Le 14 juin 1944, le sous-préfet d’Aix-en-Provence adresse au préfet des Bouches-du-Rhône, un rapport de 4 pages sur les événements dramatiques qui se sont déroulés, depuis 3 jours, au nord-ouest de son arrondissement. Ce texte a une double fonction. D’une part, il dresse une chronologie détaillée de l’intervention des troupes allemandes contre le maquis de la Chaîne des Côtes, dans les communes de Lambesc, La Roque-d’Anthéron et Charleval. D’autre part, il essaie d’établir un bilan des victimes. Le sous-préfet a déjà eu l’occasion, à partir du 12 juin, d’attirer l’attention du préfet sur les opérations allemandes en cours, en particulier par des messages téléphonés que les services préfectoraux ont pris en note. Ces messages sont relativement brefs, à la différence du courrier du 14 juin. Celui-ci permet de faire le point sur les informations qu’avaient pu recueillir, à ce moment-là, les autorités françaises.

Le sous-préfet souligne, dès le départ, l’extrême gravité de ces événements et l’importance de l’intervention allemande. Il en attribue la cause à l’accrochage du 11 juin à Lambesc, avec des maquisards, qui se conclut par la mort d’un soldat allemand. Nous savons, aujourd’hui, que l’opération contre le maquis de la Chaîne des Côtes n’est pas liée à celle-ci, mais aux renseignements fournis aux occupants par trahison (fait dont le sous-préfet n’avait pas alors connaissance). À la différence d’autres messages, le rapport omet de mentionner l’occupation du village de Lambesc dans la soirée du 11 juin (à la suite de la mort de la sentinelle allemande). Le sous-préfet estime même que « la situation resta calme toute la soirée ». Mais il décrit ensuite, de manière assez précise, les diverses étapes des opérations allemandes : attaque du maquis le 12 juin au matin, arrestations et premières exécutions en soirée près de l’aqueduc de Valbonnet, nouvelles interventions à Lambesc, nouvelles exécutions au Fenouillet le 13 juin. Le bilan des victimes dans la chaîne des Côtes s’élève selon le sous-préfet à 85, dont 28 fusillées au Fenouillet. Mais il signale que le dénombrement est incomplet. Il tente également une répartition des morts par commune, mais celle-ci est loin d’être exhaustive, compte tenu du grand nombre de victimes non identifiées. Enfin, le rapport estime, en ajoutant les tués du maquis de Jouques, que le nombre total de victimes atteint la centaine pour l’arrondissement d’Aix.

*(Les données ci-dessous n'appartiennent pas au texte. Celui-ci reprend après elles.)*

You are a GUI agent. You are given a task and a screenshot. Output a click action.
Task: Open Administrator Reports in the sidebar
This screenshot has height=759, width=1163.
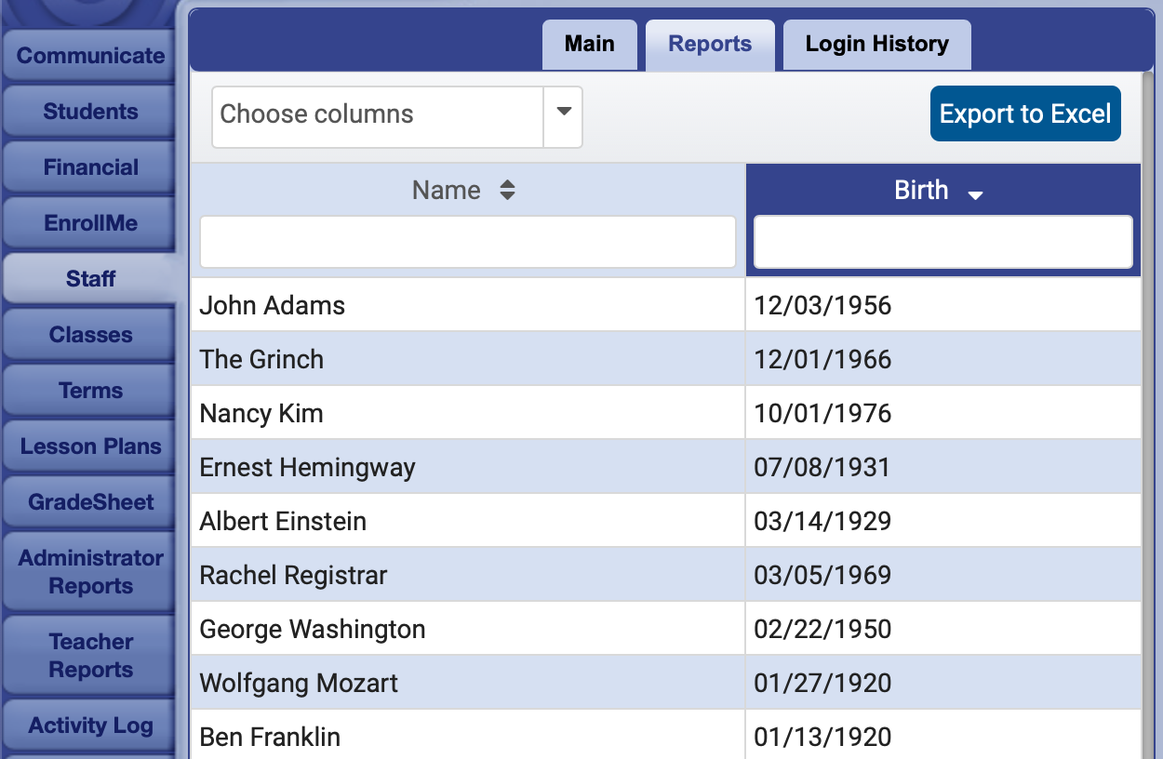(x=90, y=572)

D’autres rapports ultérieurs du sous-préfet ou de la gendarmerie permettent d’affiner cette première analyse.


Robert Mencherini

Contexte historique

Le dimanche 11 juin, à l’entrée ouest de Lambesc, les Allemands tentent d’intercepter une voiture et une camionnette qui transportent des armes pour le maquis. Les maquisards répliquent et une sentinelle allemande est tuée. Dans l’après-midi, à la suite de cet accrochage, un détachement allemand arrive dans le village et arrête vingt-cinq hommes dans les rues, les bars et à domicile. Il les rassemble sur la place du village, avec l’adjoint au maire. L’officier annonce qu’aucune représaille ne serait être exercée si les hommes partis dans la montagne étaient rentrés avant le lendemain. Les vingt-cinq hommes sont relâchés dans la soirée.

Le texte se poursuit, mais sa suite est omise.